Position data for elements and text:
** start **

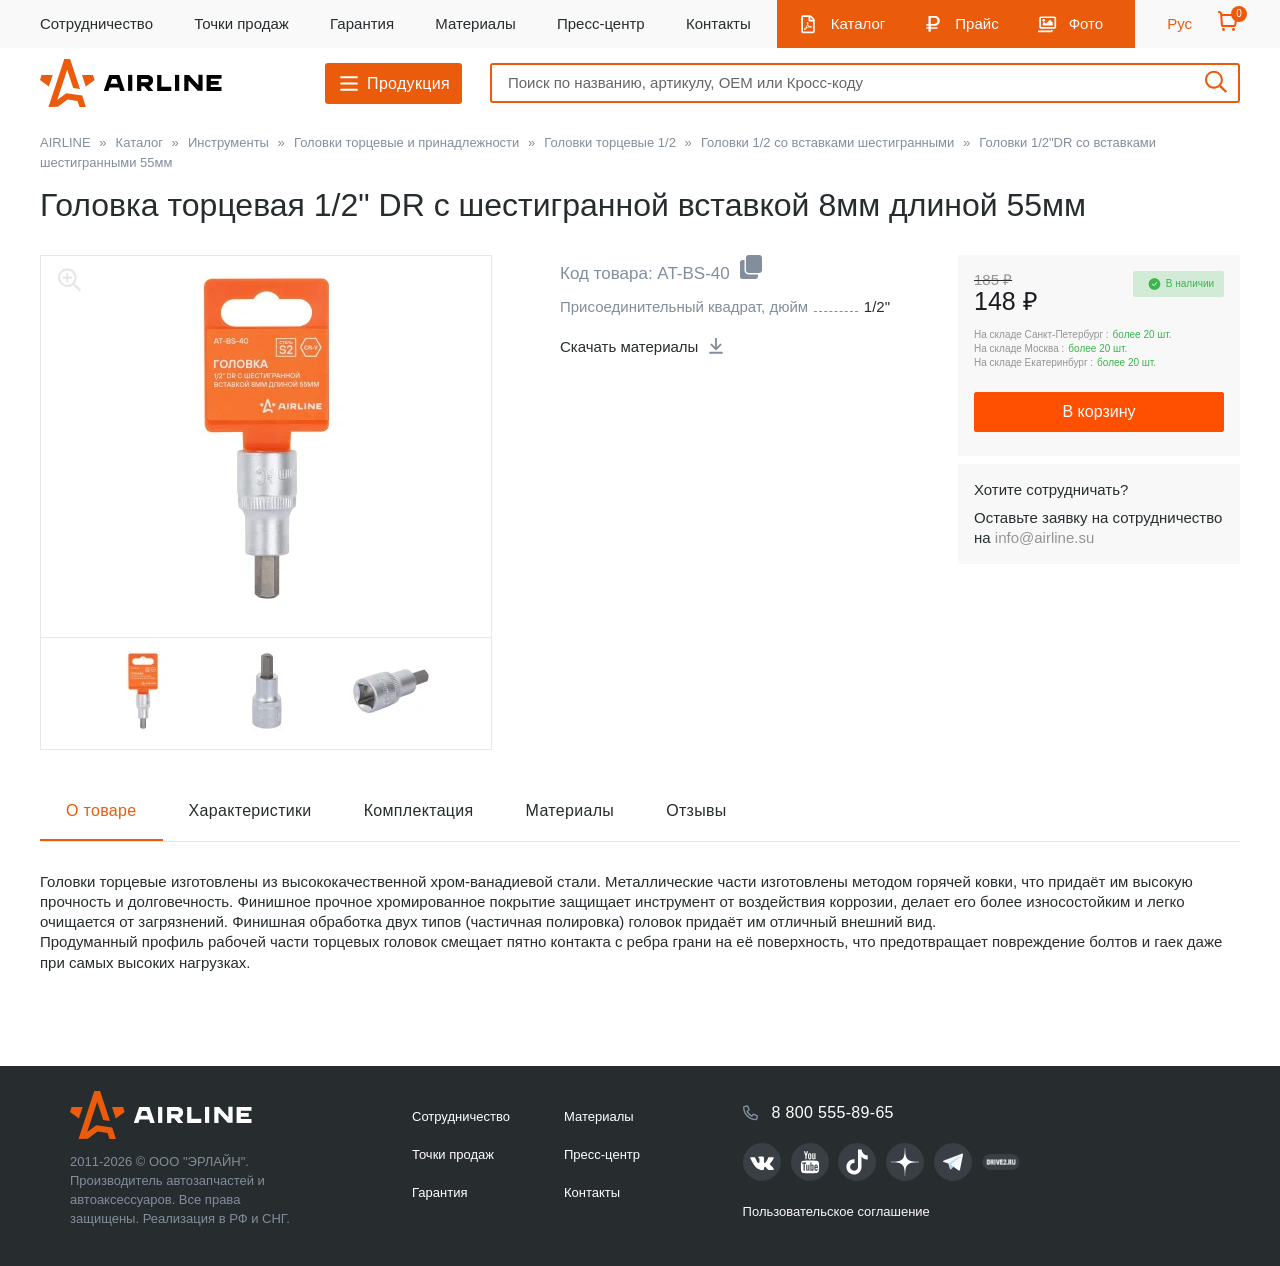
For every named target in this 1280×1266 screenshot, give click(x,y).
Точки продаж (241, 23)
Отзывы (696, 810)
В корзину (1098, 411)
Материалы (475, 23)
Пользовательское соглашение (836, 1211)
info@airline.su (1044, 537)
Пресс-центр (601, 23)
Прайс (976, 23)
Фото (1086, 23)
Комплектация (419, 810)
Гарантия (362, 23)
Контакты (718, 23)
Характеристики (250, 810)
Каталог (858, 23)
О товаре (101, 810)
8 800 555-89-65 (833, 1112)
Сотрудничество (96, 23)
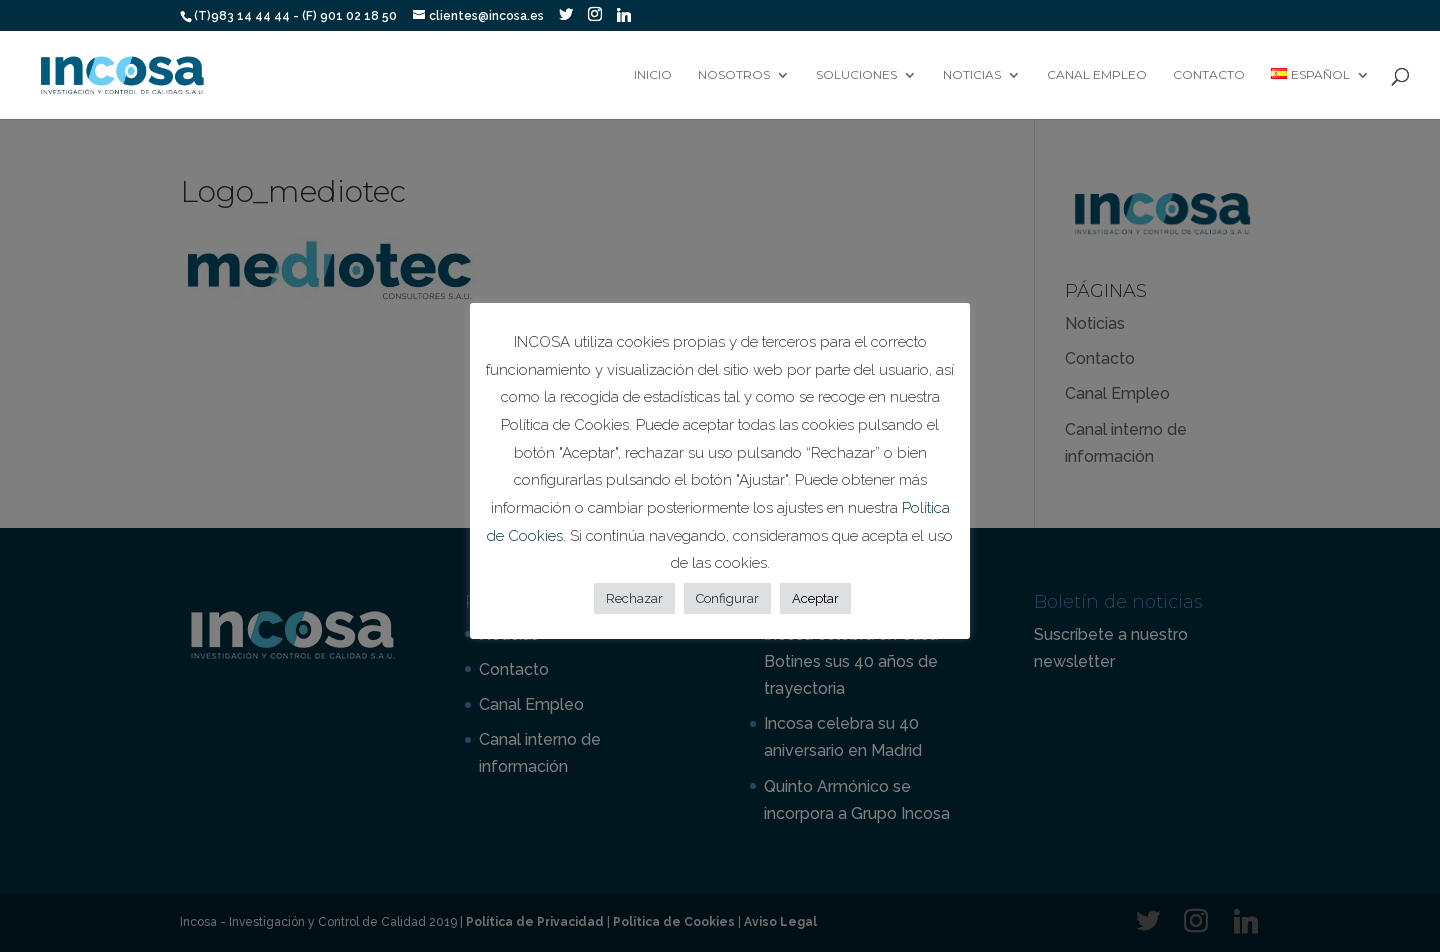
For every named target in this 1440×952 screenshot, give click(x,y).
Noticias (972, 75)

** end **
** start **

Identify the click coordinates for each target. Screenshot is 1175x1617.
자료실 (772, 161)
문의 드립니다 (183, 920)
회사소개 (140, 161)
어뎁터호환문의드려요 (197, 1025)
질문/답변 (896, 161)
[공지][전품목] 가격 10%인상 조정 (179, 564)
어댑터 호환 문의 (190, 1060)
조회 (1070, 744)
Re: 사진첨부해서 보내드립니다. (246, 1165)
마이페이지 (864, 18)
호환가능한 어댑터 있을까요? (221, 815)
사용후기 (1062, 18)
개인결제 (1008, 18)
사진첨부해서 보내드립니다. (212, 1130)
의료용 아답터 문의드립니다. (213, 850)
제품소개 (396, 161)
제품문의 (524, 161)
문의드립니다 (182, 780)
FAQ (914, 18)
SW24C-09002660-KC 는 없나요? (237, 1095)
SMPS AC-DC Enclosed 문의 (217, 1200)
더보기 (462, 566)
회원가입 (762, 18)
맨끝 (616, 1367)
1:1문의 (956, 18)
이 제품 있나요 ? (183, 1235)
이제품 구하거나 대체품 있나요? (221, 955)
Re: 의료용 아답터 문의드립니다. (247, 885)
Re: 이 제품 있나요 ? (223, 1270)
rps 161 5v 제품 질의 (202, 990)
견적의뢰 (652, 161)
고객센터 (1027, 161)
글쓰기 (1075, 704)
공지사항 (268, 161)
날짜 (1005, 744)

** end **

→ **Exercise prompt**
Output as a numbered list the lines starting at the line that contains "Фото (1086, 23)" and ending at the line that contains "Noticias (972, 75)", both included. Leave out blank lines and pictures.

→ **Finished task**
1. Фото (1086, 23)
2. Комплектация (419, 810)
3. Гарантия (362, 23)
4. Контакты (718, 23)
5. Характеристики (250, 810)
6. Каталог (858, 23)
7. О товаре (101, 810)
8. 8 800 555-89-65 (833, 1112)
9. Сотрудничество (96, 23)
10. For every named target in this 1440×952 screenshot, give click(x,y).
11. Noticias (972, 75)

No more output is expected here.